What is expected: Please copy out the following lines word for word, without changing anything.

==== Given records ====

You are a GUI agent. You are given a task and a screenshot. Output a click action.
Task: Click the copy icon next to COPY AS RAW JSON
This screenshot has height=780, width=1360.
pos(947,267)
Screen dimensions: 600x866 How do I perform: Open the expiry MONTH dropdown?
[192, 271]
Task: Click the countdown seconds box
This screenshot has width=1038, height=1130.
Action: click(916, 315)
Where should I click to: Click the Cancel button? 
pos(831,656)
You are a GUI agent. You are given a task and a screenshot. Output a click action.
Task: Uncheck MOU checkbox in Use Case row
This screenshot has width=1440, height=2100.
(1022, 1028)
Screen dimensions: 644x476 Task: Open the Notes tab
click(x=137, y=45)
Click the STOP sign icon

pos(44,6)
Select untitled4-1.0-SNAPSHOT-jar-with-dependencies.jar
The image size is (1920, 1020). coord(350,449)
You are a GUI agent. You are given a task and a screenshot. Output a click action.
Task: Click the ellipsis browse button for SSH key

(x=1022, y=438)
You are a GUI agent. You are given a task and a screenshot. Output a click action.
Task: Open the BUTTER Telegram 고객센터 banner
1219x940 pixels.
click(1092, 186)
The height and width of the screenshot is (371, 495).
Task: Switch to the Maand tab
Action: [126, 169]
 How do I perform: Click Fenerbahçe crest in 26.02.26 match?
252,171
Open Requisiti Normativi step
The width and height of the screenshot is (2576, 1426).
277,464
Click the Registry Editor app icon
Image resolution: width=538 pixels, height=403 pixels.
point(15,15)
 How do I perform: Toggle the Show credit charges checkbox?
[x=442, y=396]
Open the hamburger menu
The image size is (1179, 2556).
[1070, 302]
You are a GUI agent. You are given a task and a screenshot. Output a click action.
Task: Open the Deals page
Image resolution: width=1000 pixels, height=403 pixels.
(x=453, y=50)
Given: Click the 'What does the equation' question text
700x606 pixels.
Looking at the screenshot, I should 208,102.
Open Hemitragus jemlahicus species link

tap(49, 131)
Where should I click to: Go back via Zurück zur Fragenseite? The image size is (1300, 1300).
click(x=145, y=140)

====

Finished task:
You are a GUI agent. You are given a task and a screenshot. Output a click action.
Task: Click the copy icon next to COPY AS RAW JSON
This screenshot has height=780, width=1360.
pos(947,267)
Screen dimensions: 600x866 How do I perform: Open the expiry MONTH dropdown?
[192, 271]
Task: Click the countdown seconds box
This screenshot has width=1038, height=1130.
Action: click(916, 315)
Where should I click to: Click the Cancel button? 
pos(831,656)
You are a GUI agent. You are given a task and a screenshot. Output a click action.
Task: Uncheck MOU checkbox in Use Case row
This screenshot has width=1440, height=2100.
(1022, 1028)
Screen dimensions: 644x476 Task: Open the Notes tab
click(x=137, y=45)
Click the STOP sign icon

pos(44,6)
Select untitled4-1.0-SNAPSHOT-jar-with-dependencies.jar
The image size is (1920, 1020). coord(350,449)
You are a GUI agent. You are given a task and a screenshot. Output a click action.
Task: Click the ellipsis browse button for SSH key

(x=1022, y=438)
You are a GUI agent. You are given a task and a screenshot. Output a click action.
Task: Open the BUTTER Telegram 고객센터 banner
1219x940 pixels.
click(1092, 186)
The height and width of the screenshot is (371, 495).
Task: Switch to the Maand tab
Action: [126, 169]
 How do I perform: Click Fenerbahçe crest in 26.02.26 match?
252,171
Open Requisiti Normativi step
The width and height of the screenshot is (2576, 1426).
277,464
Click the Registry Editor app icon
Image resolution: width=538 pixels, height=403 pixels.
point(15,15)
 How do I perform: Toggle the Show credit charges checkbox?
[x=442, y=396]
Open the hamburger menu
The image size is (1179, 2556).
[1070, 302]
You are a GUI agent. You are given a task and a screenshot. Output a click action.
Task: Open the Deals page
Image resolution: width=1000 pixels, height=403 pixels.
(x=453, y=50)
Given: Click the 'What does the equation' question text
700x606 pixels.
Looking at the screenshot, I should 208,102.
Open Hemitragus jemlahicus species link

tap(49, 131)
Where should I click to: Go back via Zurück zur Fragenseite? The image size is (1300, 1300).
click(x=145, y=140)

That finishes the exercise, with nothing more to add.